Today I received my first email addressed to “Dear Dr Marley…”
And as if that wasn’t enough of a buzz, the email itself was to welcome me onboard as a new Associate Editor for the scientific journal Austral Ecology!
Most scientific work is published in an academic journal. The idea is that a piece of work is reviewed by your peers, who can either reject it as unacceptable or recommend it for publication (often after implementing some improvements). So everything that appears in academic journals has generally been vetted by at least two experts in the field through this ‘peer review’ system. This is to ensure the quality of work being published, as researchers are judged by their publications when applying for jobs and grants.

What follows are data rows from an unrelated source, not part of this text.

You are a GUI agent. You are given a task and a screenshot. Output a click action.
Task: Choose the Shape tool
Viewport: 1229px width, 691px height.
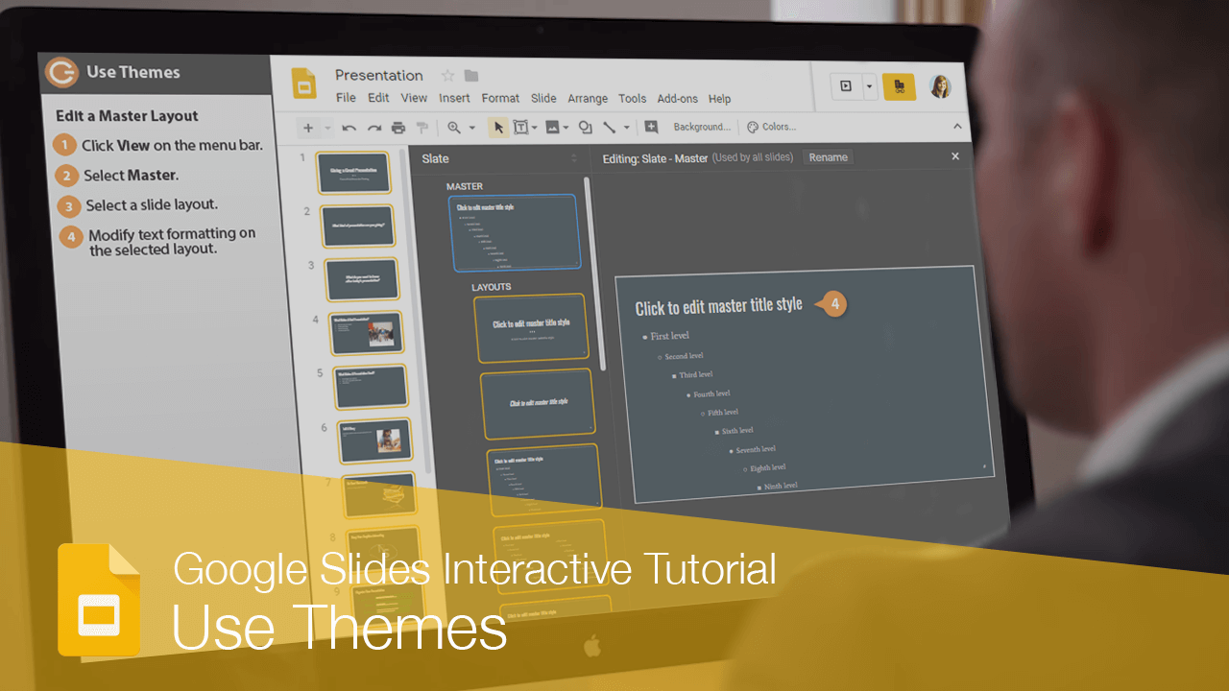pos(586,128)
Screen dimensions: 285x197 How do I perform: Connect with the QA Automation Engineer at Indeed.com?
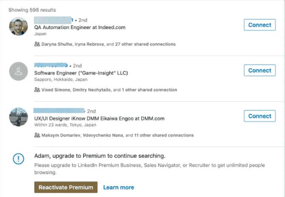click(259, 25)
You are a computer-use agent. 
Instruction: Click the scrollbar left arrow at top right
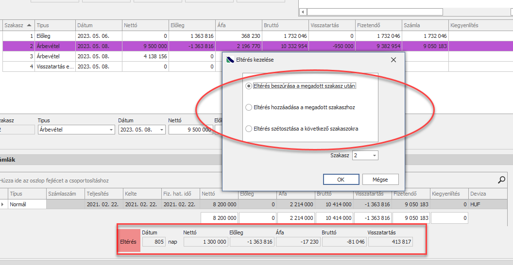(303, 12)
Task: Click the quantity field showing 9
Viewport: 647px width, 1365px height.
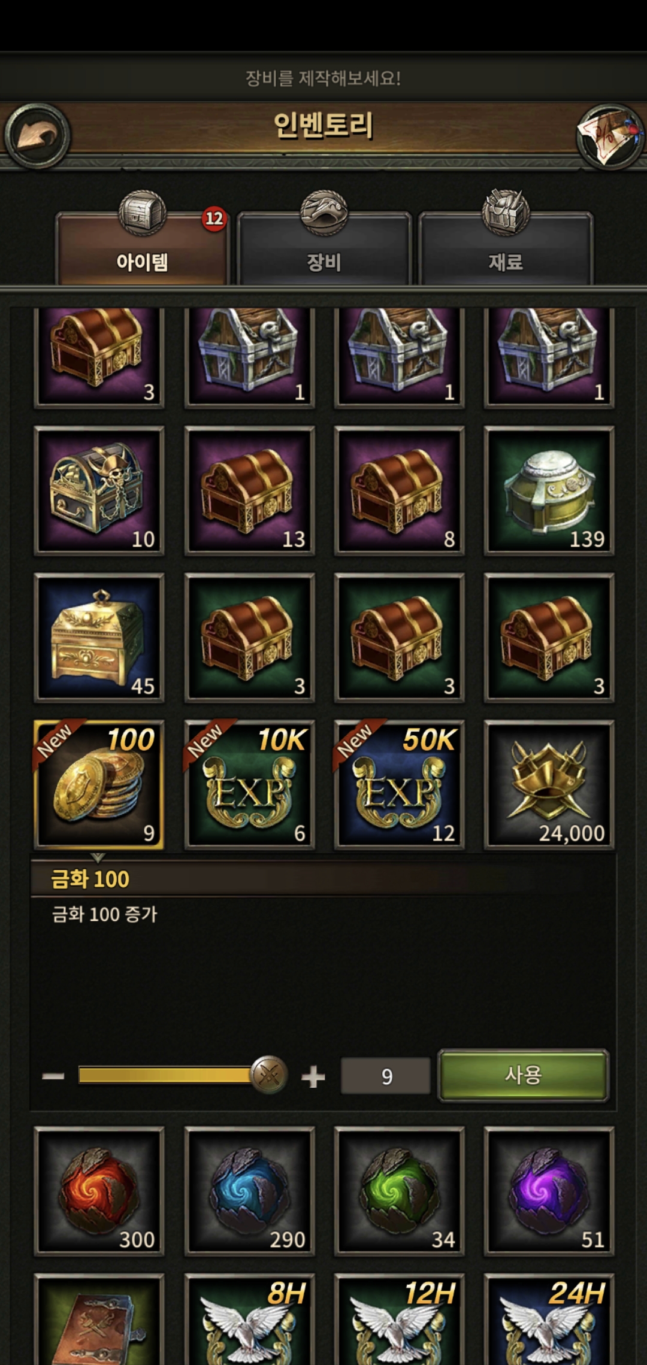Action: pos(386,1076)
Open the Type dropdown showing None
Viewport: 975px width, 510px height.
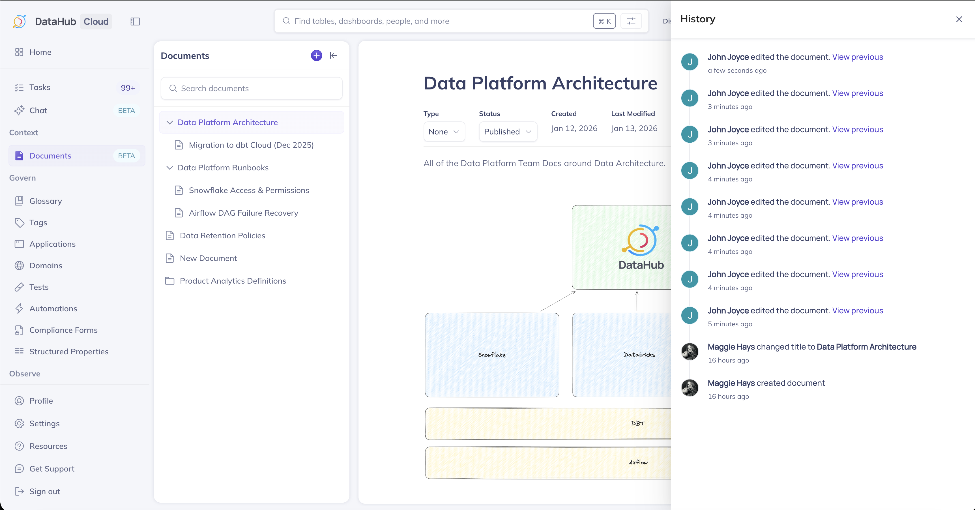pyautogui.click(x=444, y=132)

In some cases, the survival of whole university departments depends on their publication records.
But it’s not just about churning out article after article. There are thousands of journals out there for different scientific fields, each of which with its own level of prestige. And your success as a scientist depends on getting your work published in good-quality journals.
Austral Ecology is the official journal of the Ecological Society of Australia (ESA), and is the premier journal of basic and applied ecology in the Southern Hemisphere. This includes experimental, observational or theoretical studies on terrestrial, marine or freshwater systems. ESA is the main professional association for ecologists in Australia, with over 1,500 members across the country.
As an Associate Editor, I will be responsible for managing several manuscripts per year. This involves finding suitable peer reviewers for each article, and making recommendations of the suitability of that article for publication based on the reviews received.
From my own experience, I know that a good editor makes all the difference. When publishing my first paper, I received excellent support from the journal editor, who guided me through this overwhelmingly daunting process. I have also received support from an editor in the past when a peer reviewed behaved less-than-professionally when assessing my work. I believe having a good editor can make all the difference for authors – and I look forward to contributing to this process.